We have investigated the intracellular localization and synthesis of phosphatidylinositol 4,5-bisphosphate (PtdInsP2) in Chinese hamster ovary (CHO) cells by analyzing membrane fractions that were obtained by sucrose density gradient centrifugation. After labeling the cells for 24 h with [3H]inositol, the bulk of [3H] PtdInsP2 was found in the plasma membrane fraction, yet this lipid was also distinctly present in the microsomal fraction (20% of total cellular [3H]PtdInsP2).
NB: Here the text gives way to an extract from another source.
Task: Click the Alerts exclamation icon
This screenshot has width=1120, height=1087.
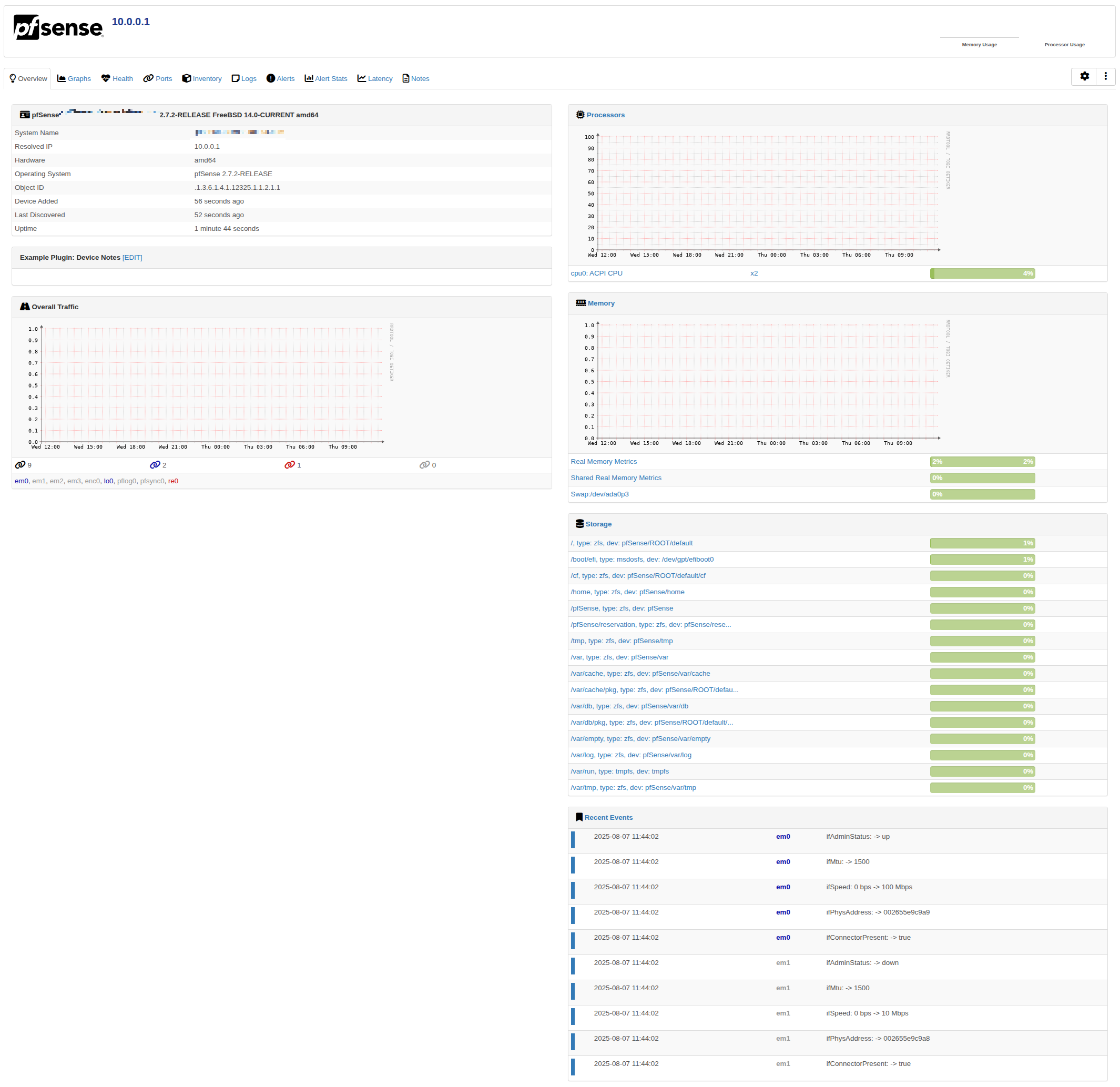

To determine the origin of this microsomal PtdInsP2, gradient fractions from unlabeled CHO cells were incubated with [3H]inositol in the presence of an ATP-generating system. Under these conditions of labeling, [3H]PtdIns was exclusively present in the microsomal fractions and found to be partially converted to [3H] phosphatidylinositol 4-phosphate ([3H]PtdInsP) and phosphatidylinositol 4-phosphate ([3H]PtdInsP) and [3H]PtdInsP2. The ability of microsomes to synthesize PtdInsP and PtdInsP2 was confirmed by assaying the gradient fractions for PtdIns and PtdInsP kinase activity using endogenous substrate and [gamma-32P]ATP. In the presence of exogenous substrate and Triton X-100, PtdInsP kinase activity was particularly high in the plasma membrane fractions. When phosphoinositide synthesis was studied in permeabilized CHO cells under conditions of sustained membrane vesicle flow (Helms, J. B., Karrenbauer, A., Wirtz, K. W. A., Rothman, J. E., and Wieland, F. T. (1990) J. Biol. Chem. 265, 20027-20032), no lag-time could be detected between the synthesis of [3H]PtdIns and the formation of [3H]PtdInsP2. Moreover, when lipid transport pathways were blocked in these permeabilized cells either by omission of membrane-free cytosol, addition of GTP gamma S and brefeldin A, or temperature block, PtdInsP2 formation still occurred at normal levels. These results strongly suggest that PtdInsP2 can be formed at the site of PtdIns synthesis, i.e. the endoplasmic reticulum (ER). The relationship between PtdInsP2, generated in the ER, and PtdInsP2 present in the plasma membrane, remains to be established.